■ Exercise instructions:
[A] Print the part of the book-cover thread starting with "Basically on the" and going on through "few different loops.".
[B] How would you render this sentence from the book-cover thread in Spanish: "If there is a many-to-one relationship then you need two tables."
[C] Does each statement agree with the book-cover thread? Give yes or no for each, and quote the words of the thread that decide it.
(i) The mock code in the reply sets the number of columns to 7.
(ii) The original poster finally put all the series into a single table.
(iii) The poster's CSS cells were made to float right.

■ Given text:
--------------------------------------------------

Basically on the books page when it opens I want it to pull all the books out of the database and display them across the page in rows of seven, after one row finishes the line automatically breaks and it goes to the next line and continues. This also has to be sectioned off in series so once the series ends it goes to the next line, prints the new series name then goes to the next line and continues showing those book covers. This is why I have 2 tables in the DB for this. I figure I can take all the series names from the forst db, basically write it so it takes all the bookcovers from the first series shows them then goes back and gets the next series name from the table, compares that to the book_info table and prints all those out so on and so forth.

I dont think this is complex but I am overwhelmed trying to make it work, this will involve a few different loops.

Does this seem like something that can be done or should I approach it another way.

Yes, it can be done. I don't understand your logic for the two tables. If all the data has a 1-to-1 relationship put all the data into one table. If there is a many-to-one relationship then you need two tables.

Here is some mock code:

<?php

$query = "SELECT id, title, series, cover
          FROM books
          ORDER BY series, title";
$result = mysql_query($query) or die (mysql_error());

$columns = 7;
$current_series = '';

while ($record = mysql_fetch_assoc($result)) {

  //For new series complete last row if not first column
  if ($current_series != $record['series']) {
    if ($current_column > 1) {
      for ($col=$current_column; $col<=$columns; $col++) {
        echo "<td> </td>";
      }
      echo "</tr>";
    }

    $current_series = $record['series'];
    $current_column = 1;
  }

  //Start new rows for first column
  if ($current_column == 1) {
    echo "<tr>";
  }

  //Display the book cover
  echo "<td></td>";

  $current_column++;

  //Close rows for last column
  if ($current_column > $columns) {
    echo "</tr>";
    $current_column = 1;
  }

}

//Close the last row (if needed)
if ($current_column > 1) {
  for ($col=$current_column; $col<=$columns; $col++) {
    echo "<td> </td>";
  }
  echo "</tr>";
}

?>

Michael J

Hey Michael, I figured out a different way. I created a wrap in css and put in individual cells the size of the covers and made them all float left, i through in the clearfix class adn as the row gets too big it automatically shoots down to the next row. Works great.

Also, Instead of one table I created a table for each series that way each series has ts own div in the code so there doesnt have to be a dozen ifs in my while loop.

Next question, I am running into a syntax error. I know this is right but it wont work. I have a table called 'dark_hunter', in that table i have a cloumn called 'book_title'. When someone clicks the bookcover it brings them to the 'bookdisplay' page where the book title and series is appended to the URL, I GET them and use that in my DB query.

--------------------------------------------------

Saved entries
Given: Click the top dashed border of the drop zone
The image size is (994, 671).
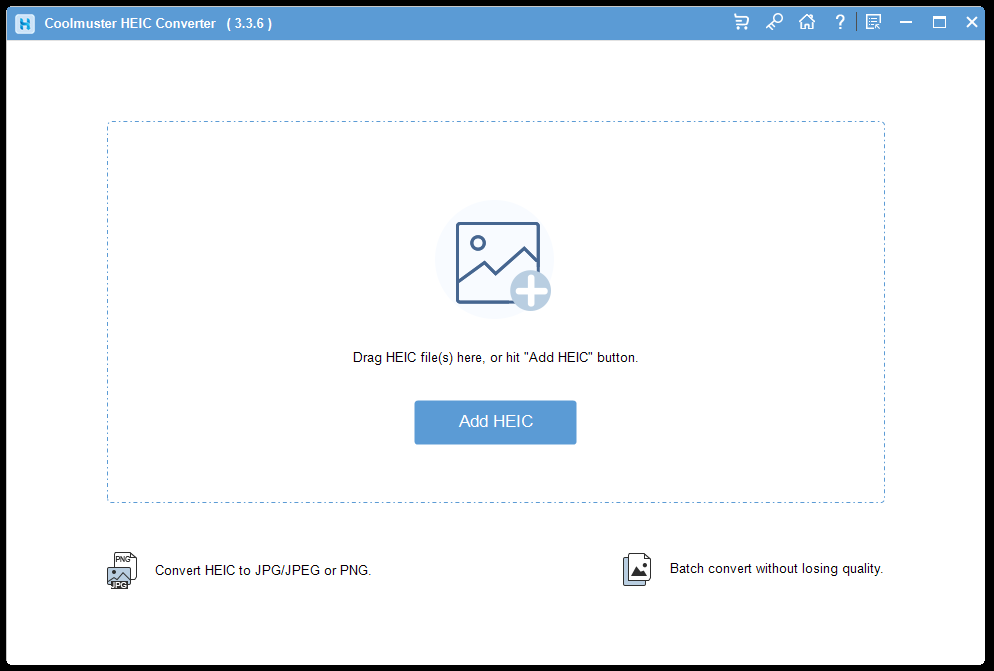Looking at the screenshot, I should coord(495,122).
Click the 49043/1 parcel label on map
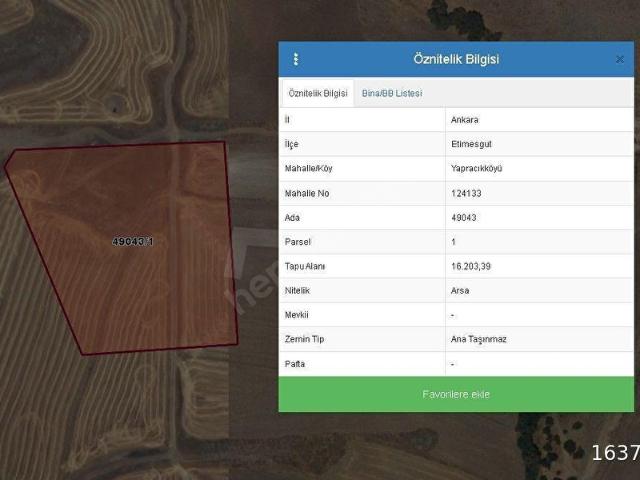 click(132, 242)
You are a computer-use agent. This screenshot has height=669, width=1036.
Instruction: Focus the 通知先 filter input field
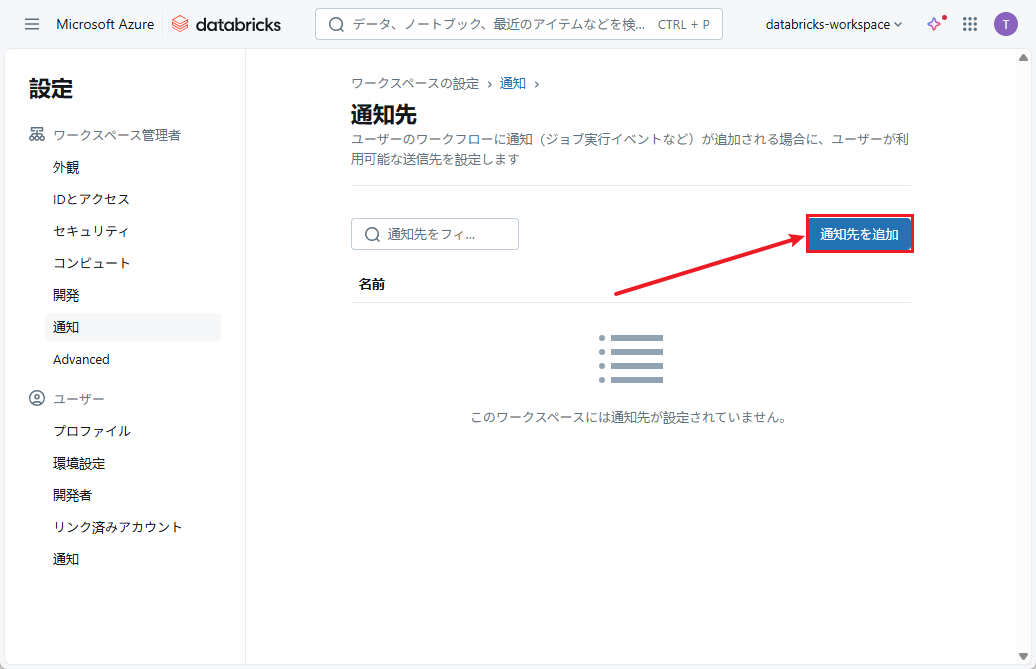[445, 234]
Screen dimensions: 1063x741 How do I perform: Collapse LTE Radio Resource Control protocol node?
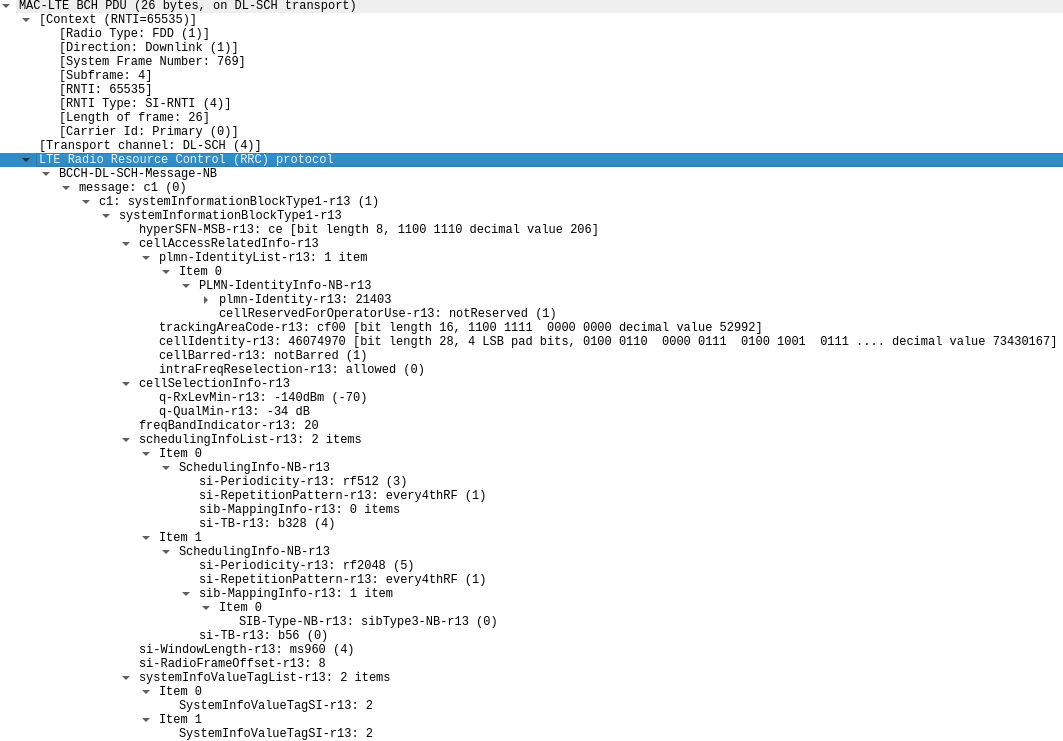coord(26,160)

--------------------------------------------------

■ Replies:
[A]
Basically on the books page when it opens I want it to pull all the books out of the database and display them across the page in rows of seven, after one row finishes the line automatically breaks and it goes to the next line and continues. This also has to be sectioned off in series so once the series ends it goes to the next line, prints the new series name then goes to the next line and continues showing those book covers. This is why I have 2 tables in the DB for this. I figure I can take all the series names from the forst db, basically write it so it takes all the bookcovers from the first series shows them then goes back and gets the next series name from the table, compares that to the book_info table and prints all those out so on and so forth.

I dont think this is complex but I am overwhelmed trying to make it work, this will involve a few different loops.

[B] Si hay una relación de muchos a uno, entonces necesitas dos tablas.

[C]
(i) Yes: "$columns = 7;"
(ii) No: "Instead of one table I created a table for each series"
(iii) No: "made them all float left"